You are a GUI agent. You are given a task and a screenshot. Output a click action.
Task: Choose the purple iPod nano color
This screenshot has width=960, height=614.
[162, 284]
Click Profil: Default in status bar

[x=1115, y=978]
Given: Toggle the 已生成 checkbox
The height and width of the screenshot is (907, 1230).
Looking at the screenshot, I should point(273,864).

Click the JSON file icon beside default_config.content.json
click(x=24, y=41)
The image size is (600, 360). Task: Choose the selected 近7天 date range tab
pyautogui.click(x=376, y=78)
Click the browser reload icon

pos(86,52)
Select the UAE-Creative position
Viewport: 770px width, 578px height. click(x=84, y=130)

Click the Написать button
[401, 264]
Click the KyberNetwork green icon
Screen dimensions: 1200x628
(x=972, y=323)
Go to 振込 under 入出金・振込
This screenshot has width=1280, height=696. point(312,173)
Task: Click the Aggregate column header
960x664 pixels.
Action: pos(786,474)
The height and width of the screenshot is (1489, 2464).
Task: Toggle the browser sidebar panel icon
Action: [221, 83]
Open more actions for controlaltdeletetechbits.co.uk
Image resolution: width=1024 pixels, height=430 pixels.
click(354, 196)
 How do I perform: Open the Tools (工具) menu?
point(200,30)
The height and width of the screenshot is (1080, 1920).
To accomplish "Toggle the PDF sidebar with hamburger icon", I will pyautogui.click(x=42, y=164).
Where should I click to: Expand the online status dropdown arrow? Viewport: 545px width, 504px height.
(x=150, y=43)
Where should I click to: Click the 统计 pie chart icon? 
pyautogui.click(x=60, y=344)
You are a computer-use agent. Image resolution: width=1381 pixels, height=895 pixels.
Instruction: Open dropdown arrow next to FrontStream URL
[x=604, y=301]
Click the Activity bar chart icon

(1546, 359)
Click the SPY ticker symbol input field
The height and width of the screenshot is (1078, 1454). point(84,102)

• [Your goal]
Reproduce all of the records above, line for line and unchanged.

• [Written reply]
You are a GUI agent. You are given a task and a screenshot. Output a click action.
Task: Choose the purple iPod nano color
This screenshot has width=960, height=614.
[162, 284]
Click Profil: Default in status bar

[x=1115, y=978]
Given: Toggle the 已生成 checkbox
The height and width of the screenshot is (907, 1230).
Looking at the screenshot, I should point(273,864).

Click the JSON file icon beside default_config.content.json
click(x=24, y=41)
The image size is (600, 360). Task: Choose the selected 近7天 date range tab
pyautogui.click(x=376, y=78)
Click the browser reload icon

pos(86,52)
Select the UAE-Creative position
Viewport: 770px width, 578px height. click(x=84, y=130)

Click the Написать button
[401, 264]
Click the KyberNetwork green icon
Screen dimensions: 1200x628
(x=972, y=323)
Go to 振込 under 入出金・振込
This screenshot has width=1280, height=696. point(312,173)
Task: Click the Aggregate column header
960x664 pixels.
Action: pos(786,474)
The height and width of the screenshot is (1489, 2464).
Task: Toggle the browser sidebar panel icon
Action: [221, 83]
Open more actions for controlaltdeletetechbits.co.uk
Image resolution: width=1024 pixels, height=430 pixels.
click(354, 196)
 How do I perform: Open the Tools (工具) menu?
point(200,30)
The height and width of the screenshot is (1080, 1920).
To accomplish "Toggle the PDF sidebar with hamburger icon", I will pyautogui.click(x=42, y=164).
Where should I click to: Expand the online status dropdown arrow? Viewport: 545px width, 504px height.
(x=150, y=43)
Where should I click to: Click the 统计 pie chart icon? 
pyautogui.click(x=60, y=344)
You are a computer-use agent. Image resolution: width=1381 pixels, height=895 pixels.
Instruction: Open dropdown arrow next to FrontStream URL
[x=604, y=301]
Click the Activity bar chart icon

(1546, 359)
Click the SPY ticker symbol input field
The height and width of the screenshot is (1078, 1454). point(84,102)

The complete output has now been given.